2. Data and Methods
Deep SOLO floats measure pressure and time during descent nominally at 5 to 50 dbar intervals, depending on how engineering parameters are set for an individual float. These measurements are telemetered to shore as part of the engineering data when the float surfaces during each nominally 10-day cycle, and reported in Argo trajectory (.traj) files. We only use these data from profiles that sample to at least 2995 dbar, and limit our analysis of the data to pressures greater than 800 dbar, below the main pycnocline in the regions analyzed. We also remove three profiles with vertical gaps in these engineering data that are too long to smooth over. The screening results in 10070 profiles in total, mostly in the Brazil Basin of the western South Atlantic and the Southwest Pacific Basin, but also in the South Australian Basin, the Australian-Antarctic Basin, the North American Basin (western north Atlantic), and a few in the Central and Northeast Pacific basins (Figure 1).
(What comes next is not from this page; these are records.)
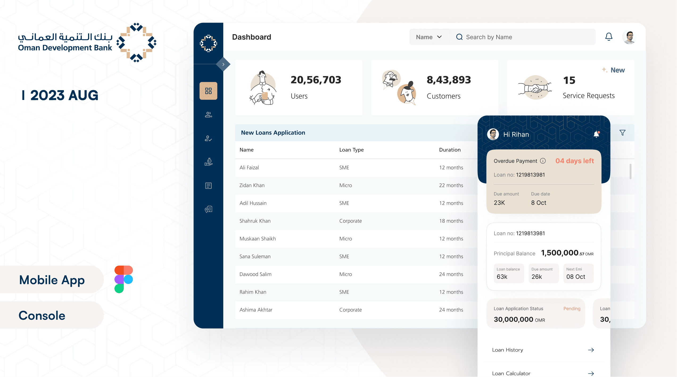
Task: Open Loan Calculator arrow link
Action: tap(591, 373)
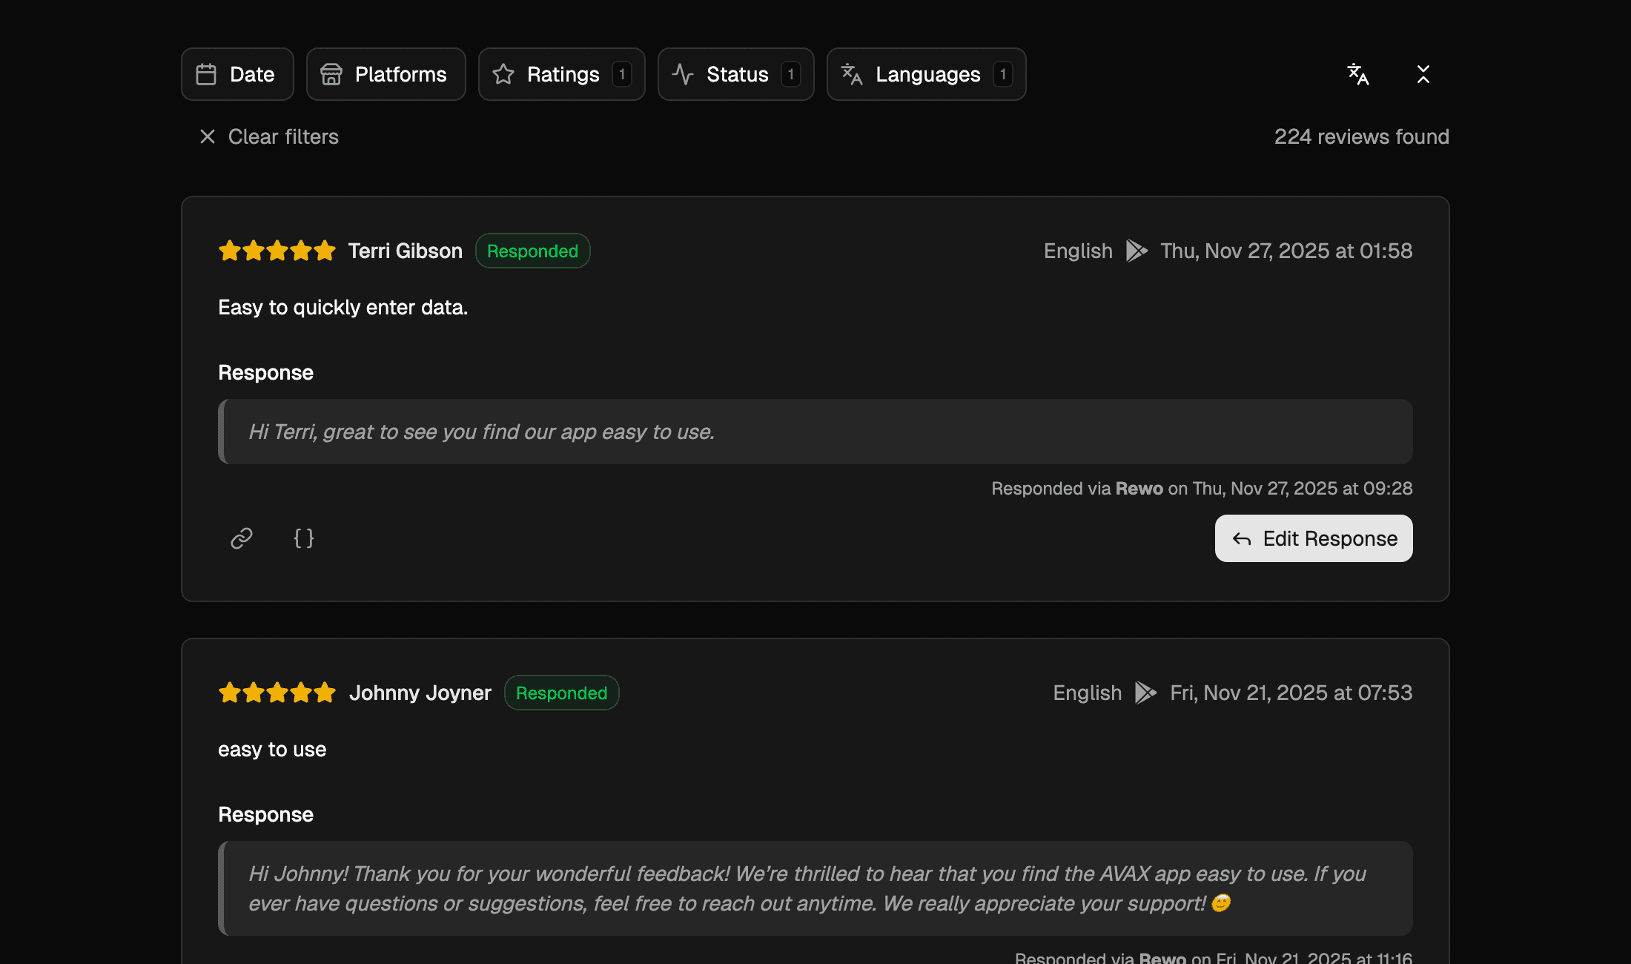
Task: Click Edit Response on Terri's review
Action: click(x=1313, y=538)
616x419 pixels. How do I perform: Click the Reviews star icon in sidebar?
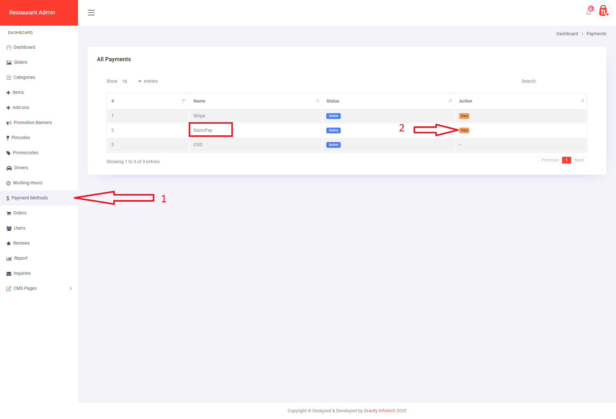9,243
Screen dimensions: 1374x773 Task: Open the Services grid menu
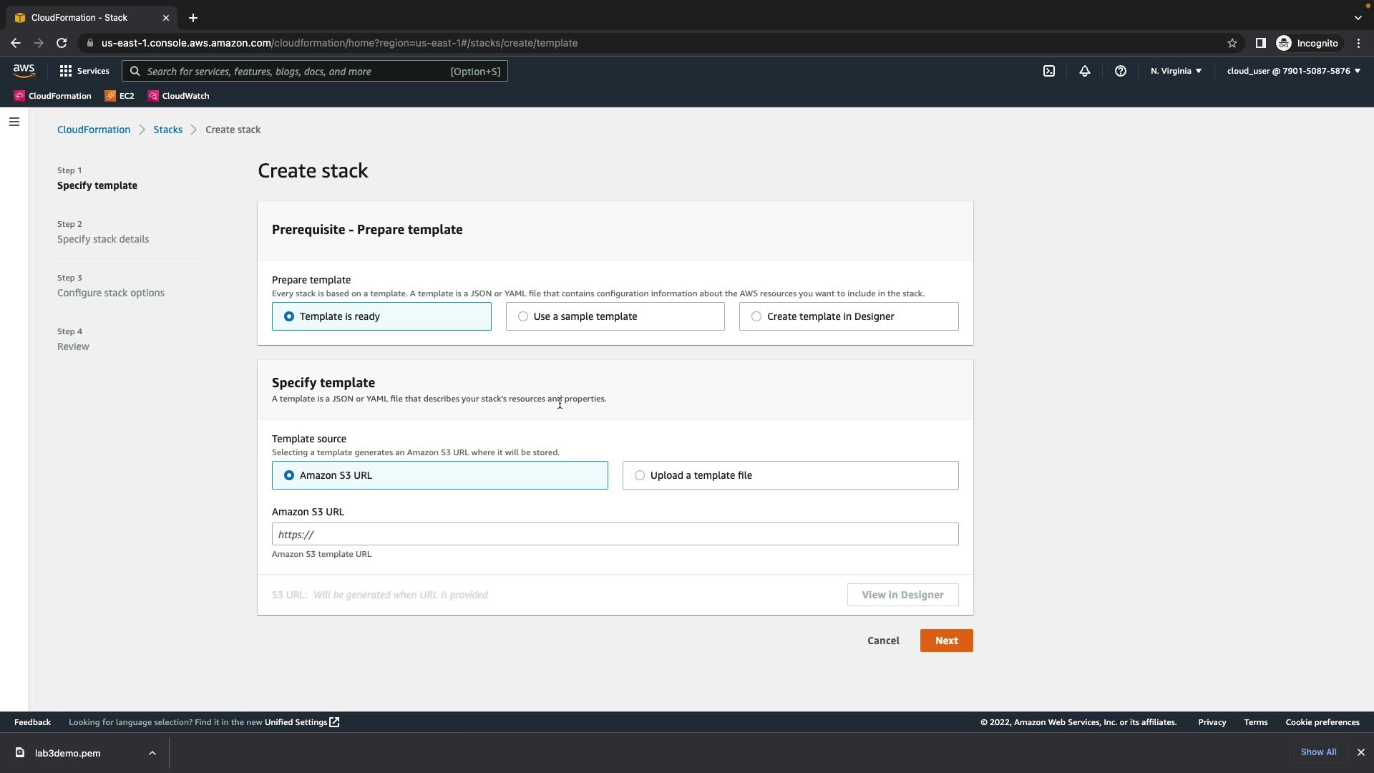coord(84,71)
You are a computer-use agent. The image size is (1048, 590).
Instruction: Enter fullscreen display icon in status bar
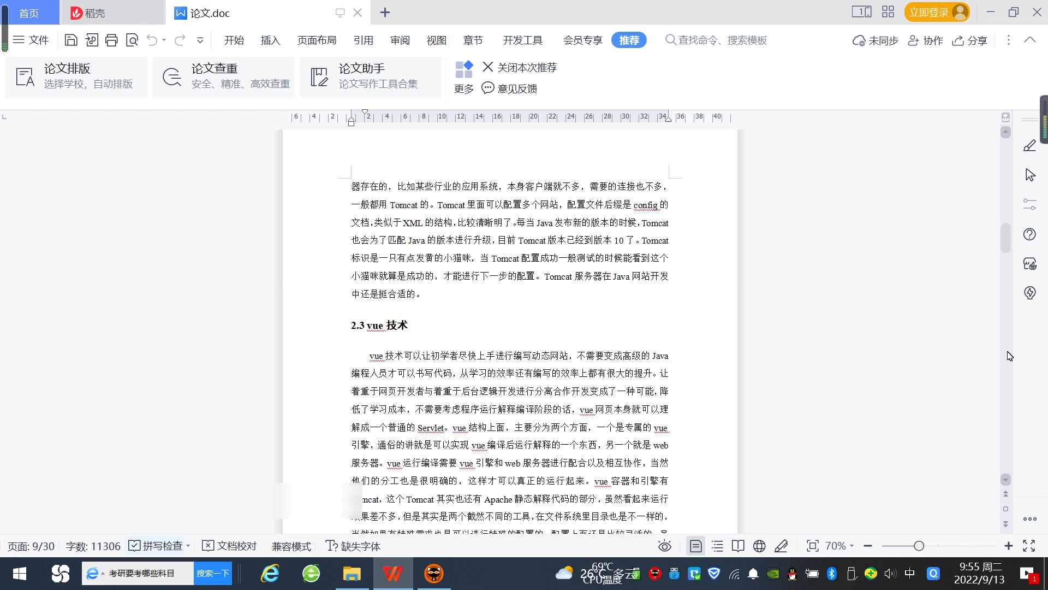pos(1029,546)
For each profile extending to at least 2995 dbar we estimate vertical velocities from first differences of pressures divided by those of times. We discard the three deepest estimates to avoid bottom interactions, then apply a loess smoother (Cleveland & Devlin, 1988) with a half-power point of ~150 dbar to estimate vertical velocities on a regular grid at 10-dbar intervals from 1000 dbar to the deepest pressure (rounded down to the closest 10 dbar value shallower than that pressure). We then fit a second-order polynomial to these gridded vertical velocities as an estimate of the background fall rate that steadily decreases with increasing pressure, and subtract those background fall rates from each profile to yield the residual vertical velocities (hereafter w’ ) relative to the background fall rates. Typical background fall rates are about 0.17 (±0.01) dbar s-1 at 1000 dbar, and decrease nearly linearly to about 0.07 (±0.01) dbar s-1 at profile maximum pressures, where the uncertainties (here and throughout the manuscript) are one standard deviation.
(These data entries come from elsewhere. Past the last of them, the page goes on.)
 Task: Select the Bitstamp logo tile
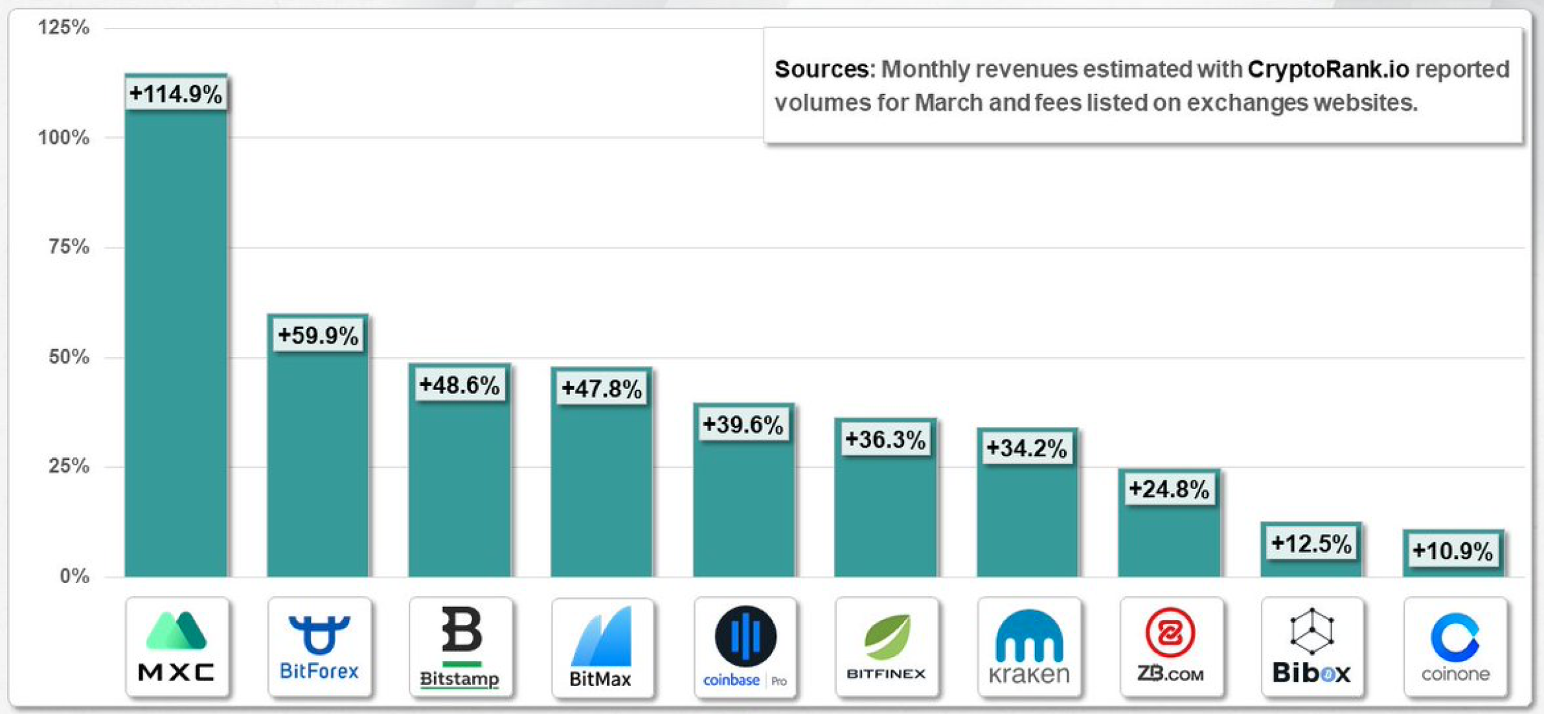click(x=460, y=647)
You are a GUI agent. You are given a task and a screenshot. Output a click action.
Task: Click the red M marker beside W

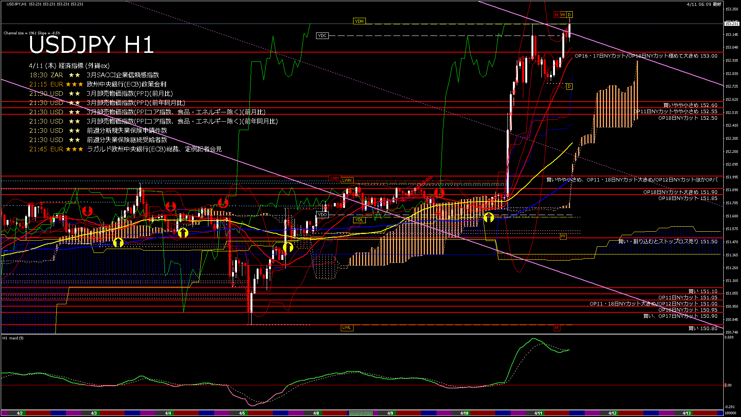pos(557,15)
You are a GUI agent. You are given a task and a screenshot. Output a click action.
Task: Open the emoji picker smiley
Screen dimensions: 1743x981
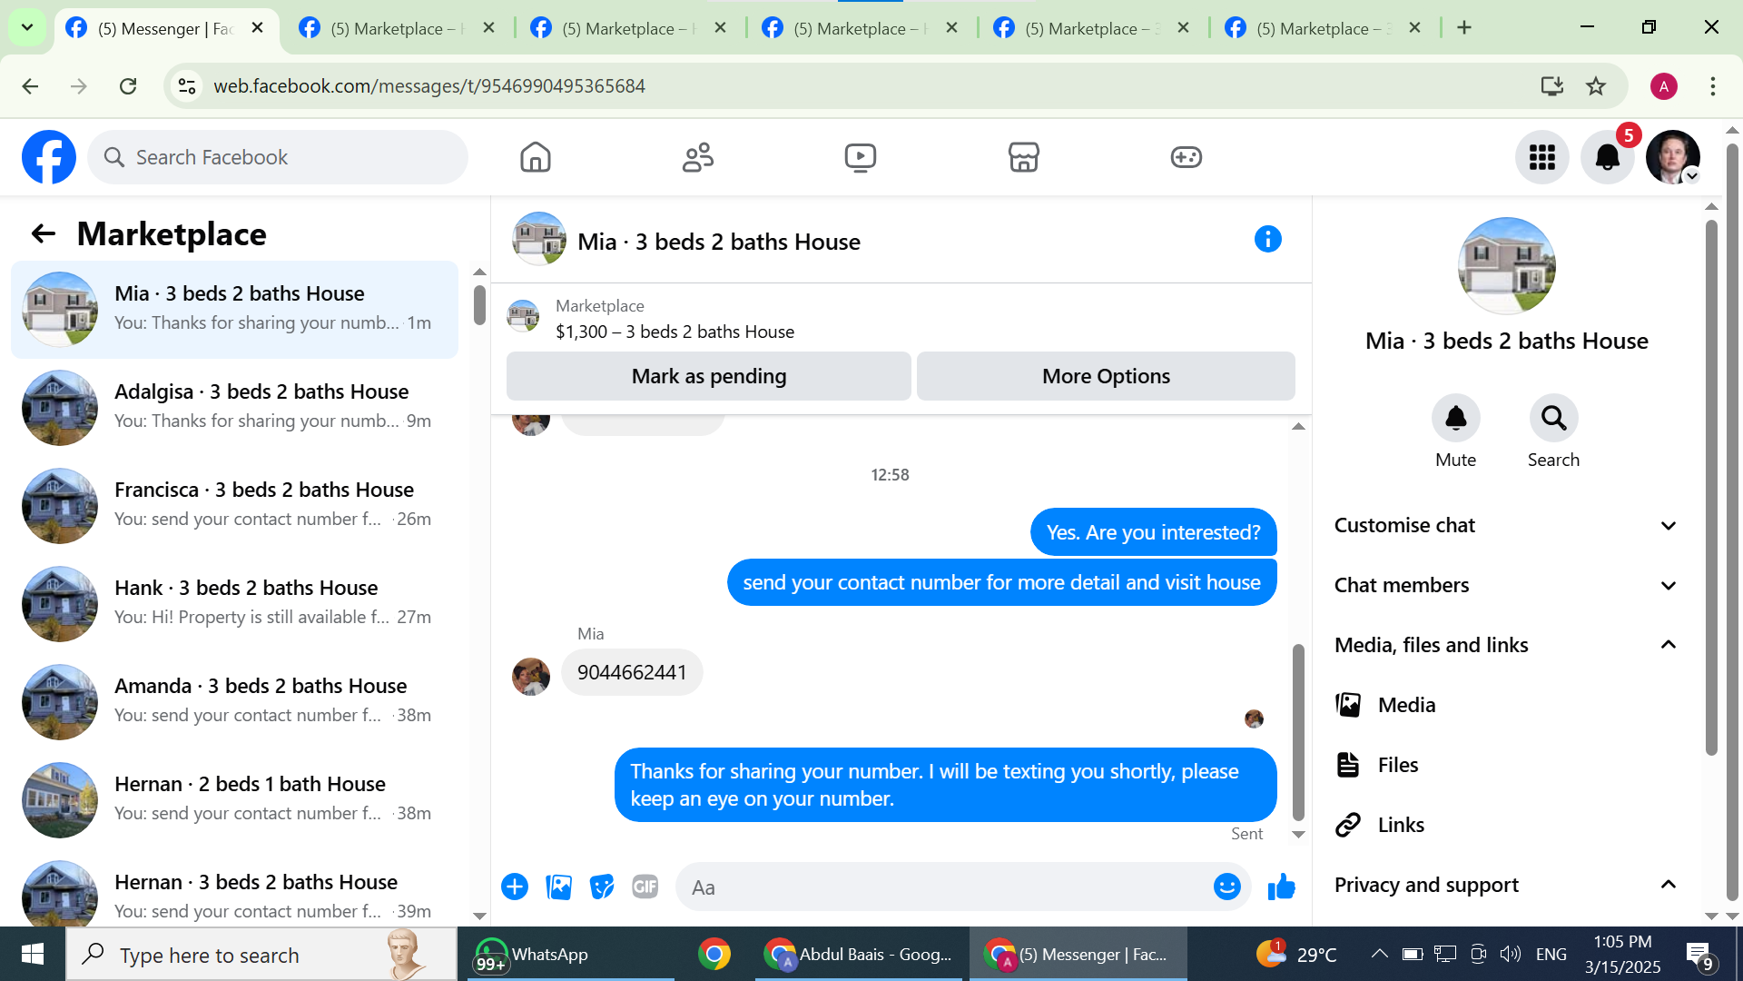(x=1226, y=887)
We calculate the mean deep w’ variances averaged from 1000 dbar to the maximum pressure analyzed for each profile (Figure 2a). We also apply a Morlet wavelet transform (Torrence & Compo, 1998) to each profile to estimate the dominant vertical wavelength of w’(Figure 2b). We define this dominant vertical wavelength as the location of the maximum value of the wavelet power spectrum of w’ for all vertical wavelengths and pressures not influenced by zero-padding edge effects (i.e., heeding the “cone of influence”).
We look at the correlation of the mean deep w’ variances and dominant vertical wavelengths with local bottom topographic roughness. To do that we compute the variance of ocean bathymetry (GEBCO Compilation Group, 2021) at 1’ resolution within 40-km square bins on a 0.25° x 0.25° grid and use the resulting map to interpolate roughness to float locations.